The latest reference to open data comes from the new team for digital transformation led by Diego Piacentini, who in a press release states: The Digital Task Force is committed to aligning standards for conducting a procedure via Internet and for sharing open data: “No more private silos of this or that administration.”

Open Data are back then. Even though it can happen that when we ask (not necessarily “ordinary citizens”, but professional categories who are potentially interested in the disclosure of PA data such as journalists) what are Open Data, very few raise their hands to answer. Some people have heard of them, but have never used them to write an article. Others have written about a start-up which wanted to do business with open data, but which maybe failed because it only found a few, out of date or wrong ones. Some confuse them with Big Data and say: “Of course, data are crucial. Amazon, for example, uses them a lot”. But those are not really Open Data.

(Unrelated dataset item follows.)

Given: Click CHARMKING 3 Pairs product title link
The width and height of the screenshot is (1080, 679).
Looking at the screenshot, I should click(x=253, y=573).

Let’s start from the definition of open data, we can refer to the one given by the Open Knowledge Foundation:

“A content or a datum is defined open if anyone is free to use, reuse, redistribute it, being subject, at most, to the requirement of attribution and/or of sharing it in the same way”.

If you wanted to play “Guess Who” for Open Data you could say:

  • they are accessible through ICT and are suitable to be used automatically by software
  • they are available with a license which allows them to be used by anyone
  • they are in an open format (therefore they cannot be saved in a proprietary format such as xls)
  • they are free or have a marginal cost.

Once they have been identified, you now understand that PA resolutions published in a pdf format are not open data (or even more so as pdf images from paper document scans); the tables published on PA websites are not Open Data; the reprocessing of figures published as statistical reports are not Open Data. The datum, in fact, should be “raw”, unrefined, unprocessed and published in its most simple and clear form so that anyone (specifically, even a software or a service) can use it and reprocess it as they see fit.

That being said, everything seems simple: you only need to stick to this definition in order that a PA should have a good datum to be published. Yet, if we analyse journalists’ points of view, for example, working with data is tiring. Or exhausting, depending on the data we are looking for.

What constitutes the Open Data ‘Via Crucis’ for data journalists (or for anyone interested in analysing an open datum)?

The journalist’s first station of the cross is to search for open data in order to write an article and not know where to find them. There is a national portal and there are also individual administration portals. They almost always differ from each other and are not always accessible to non-technicians. Help in these cases may arrive from Saint Google who intercedes in helping to find a more direct route and in order to progress to the next stations.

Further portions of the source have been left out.